*** Begin section ***
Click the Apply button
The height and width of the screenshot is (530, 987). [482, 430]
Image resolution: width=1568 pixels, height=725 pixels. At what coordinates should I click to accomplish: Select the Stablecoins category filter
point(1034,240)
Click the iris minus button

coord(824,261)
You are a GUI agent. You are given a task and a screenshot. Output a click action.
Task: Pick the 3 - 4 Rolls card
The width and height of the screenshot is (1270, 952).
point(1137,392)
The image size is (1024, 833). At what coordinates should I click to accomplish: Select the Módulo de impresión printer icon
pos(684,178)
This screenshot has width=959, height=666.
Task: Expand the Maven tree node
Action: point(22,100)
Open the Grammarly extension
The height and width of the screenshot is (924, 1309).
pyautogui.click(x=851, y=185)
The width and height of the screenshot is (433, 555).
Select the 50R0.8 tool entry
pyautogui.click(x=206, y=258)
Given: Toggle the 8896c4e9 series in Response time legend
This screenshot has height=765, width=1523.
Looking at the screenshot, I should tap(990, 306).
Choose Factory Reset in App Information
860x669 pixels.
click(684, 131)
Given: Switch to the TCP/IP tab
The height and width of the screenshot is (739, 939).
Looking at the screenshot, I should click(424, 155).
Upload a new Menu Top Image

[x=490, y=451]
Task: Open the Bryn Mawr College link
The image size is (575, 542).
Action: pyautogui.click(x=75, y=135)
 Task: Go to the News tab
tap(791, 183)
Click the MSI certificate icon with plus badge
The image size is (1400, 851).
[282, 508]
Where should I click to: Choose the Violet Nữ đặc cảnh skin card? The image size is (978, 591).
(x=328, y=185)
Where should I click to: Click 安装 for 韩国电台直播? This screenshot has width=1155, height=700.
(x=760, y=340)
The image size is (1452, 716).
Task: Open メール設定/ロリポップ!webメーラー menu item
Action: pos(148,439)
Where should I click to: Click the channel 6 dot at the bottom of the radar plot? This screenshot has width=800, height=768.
*** End section ***
Beginning at the line that holds "Where should I click to: Click 安装", write out word for word each line through the end of the records.

*Written solution*
Where should I click to: Click 安装 for 韩国电台直播? This screenshot has width=1155, height=700.
(x=760, y=340)
The image size is (1452, 716).
Task: Open メール設定/ロリポップ!webメーラー menu item
Action: pos(148,439)
Where should I click to: Click the channel 6 dot at the bottom of the radar plot? This screenshot has width=800, height=768.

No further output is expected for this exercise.